H1(Pd=0.20): Panelists: 32; 3-ary test; 19 Correct Choices; P(< 19) = 0.89677; 0.22 < Pd < 0.56 with conf. 0.90 Most Likely Pd: 0.39

This is more like it. p = 0.0022 and the liklihood computations show 39% as the most likely fraction of the demographic that would note the difference and that the range goes up to 56% in the 90% confidence band. I'd feel comfortable exploring the purchase of refrigeration gear based on that. This is actionable information.

Thanks to AZ_IPA for posting the link to the p paper. Very timely.
 
I just reread the article on p more carefully. Many good points. With respect to the current discussion, the most greivous error comitted by Brulosphy in the the temperature experiments was looking accepting the null hypothesis because they didn't have the 'requisite' p < 0.05. According to the article they have plenty of company among respected scientists.

frequentists_vs_bayesians.png


I'm a Bayseian (by experience - I used Bayes theorem to find the most likely differentiability) and there is definitely a Bayseian tone to ASTM E1885 (as there is bound to be when money is involved) though the frequentist approach is emphasized.
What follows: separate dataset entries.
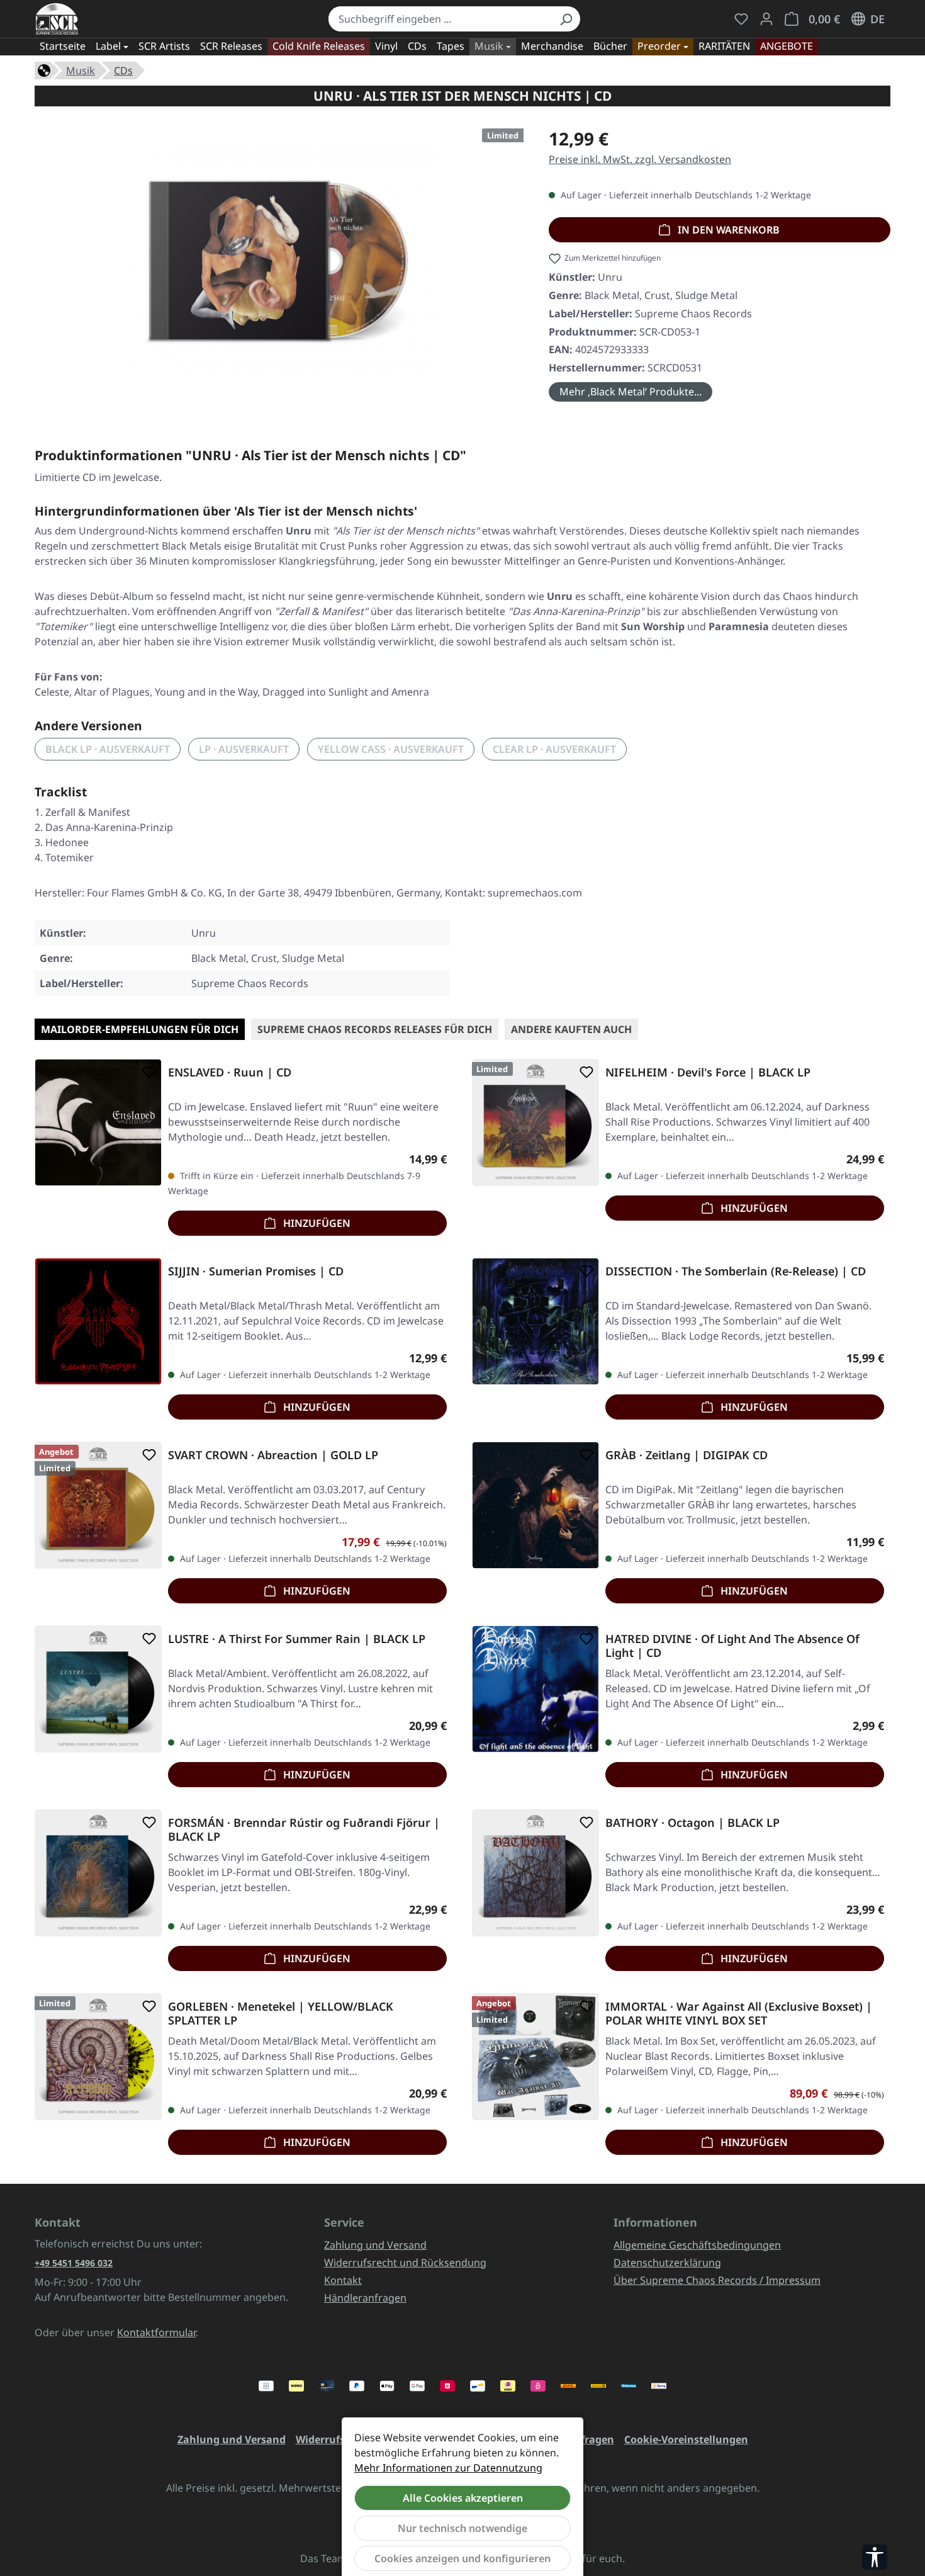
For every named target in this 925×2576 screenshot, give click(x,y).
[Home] (44, 69)
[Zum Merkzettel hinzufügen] (146, 1072)
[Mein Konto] (766, 19)
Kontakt (343, 2280)
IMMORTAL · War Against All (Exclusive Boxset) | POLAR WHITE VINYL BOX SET (738, 2013)
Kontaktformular (156, 2332)
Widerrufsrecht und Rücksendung (405, 2262)
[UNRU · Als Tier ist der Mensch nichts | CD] (278, 261)
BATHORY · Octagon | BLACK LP (692, 1823)
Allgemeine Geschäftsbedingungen (697, 2245)
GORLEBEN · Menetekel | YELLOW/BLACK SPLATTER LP (280, 2013)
Perhaps this is recognition that, as the p paper suggests, both are needed to get a fuller picture and I guess that summarizes my thinking at this point.
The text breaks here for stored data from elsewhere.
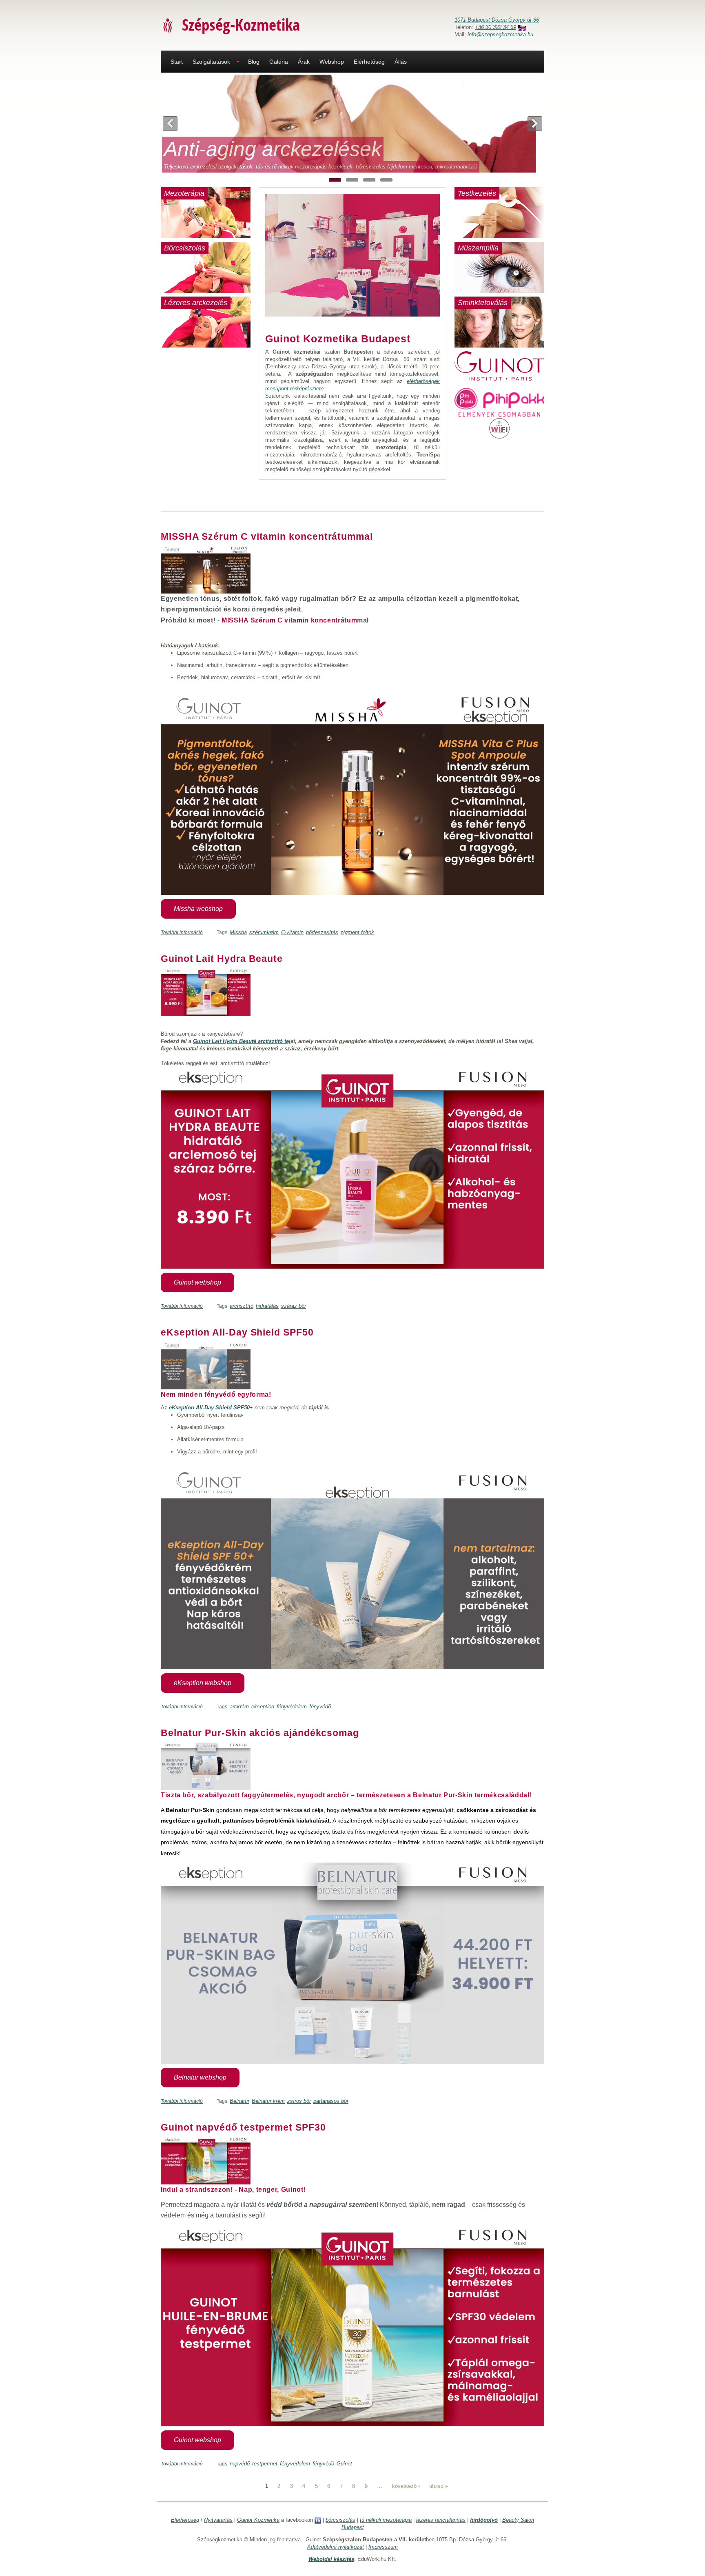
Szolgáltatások (211, 61)
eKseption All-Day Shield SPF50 (237, 1332)
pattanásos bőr (330, 2101)
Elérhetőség (369, 61)
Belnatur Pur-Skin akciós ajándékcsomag (260, 1733)
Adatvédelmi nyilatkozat (335, 2547)
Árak (304, 61)
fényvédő (320, 1706)
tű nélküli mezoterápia (386, 2520)
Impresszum (383, 2547)
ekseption (262, 1706)
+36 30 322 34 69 (495, 27)
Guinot (344, 2464)
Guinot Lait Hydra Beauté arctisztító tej (241, 1041)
Taking another look at the first Brulosophy experiment on temperature:
H0(Pd=0): Panelists: 21; 3-ary test; 9 Correct Choices; P(>= 9) = 0.23988
H1(Pd=0.20): Panelists: 21; 3-ary test; 9 Correct Choices; P(< 9) = 0.28653; 0.00 < Pd < 0.35 with conf. 0.90 Most Likely Pd: 0.14

There's data there but is it 'actionable' as mongoose likes to say? Should a brewery confronted with such data shut buy a refrigeration plant? Looking just at p we might decide it should not as there is enough support for the null hypothesis that we can't reject it. But looking at the liklihood results we see that the percentage of our demographic that can tell the difference is most likely 14%. Probably not high enough to justify the cost. But it's also possible that as many as 35% of our customers could tell a difference. Or as few as none of them. I wouldn't want to have to make a decision based on those results.

Now let's look at the most recent wheat beer test results again:
H0(Pd=0): Panelists: 32; 3-ary test; 19 Correct Choices; P(>= 19) = 0.00222
H1(Pd=0.20): Panelists: 32; 3-ary test; 19 Correct Choices; P(< 19) = 0.89677; 0.22 < Pd < 0.56 with conf. 0.90 Most Likely Pd: 0.39

This is more like it. p = 0.0022 and the liklihood computations show 39% as the most likely fraction of the demographic that would note the difference and that the range goes up to 56% in the 90% confidence band. I'd feel comfortable exploring the purchase of refrigeration gear based on that. This is actionable information.

Thanks to AZ_IPA for posting the link to the p paper. Very timely.

Good stuff. The cartoon reminds me of the two old-school behavioral psychologists with a total disregard for internal experience. After making love, the woman asks: "It was good for you, was it good for me?".

I am enjoying the discussion, even though I'm reminded how little I've retained from the couple of under-graduate courses I took in statistics.
 
1) I gotcha. I think. So, if a test shows that the probability is low, and thus should be thrown out, yet none of these ferment temps experiments (except for perhaps one) have reached that threshold of low enough to throw out, then maybe we should be *at the very least* retesting?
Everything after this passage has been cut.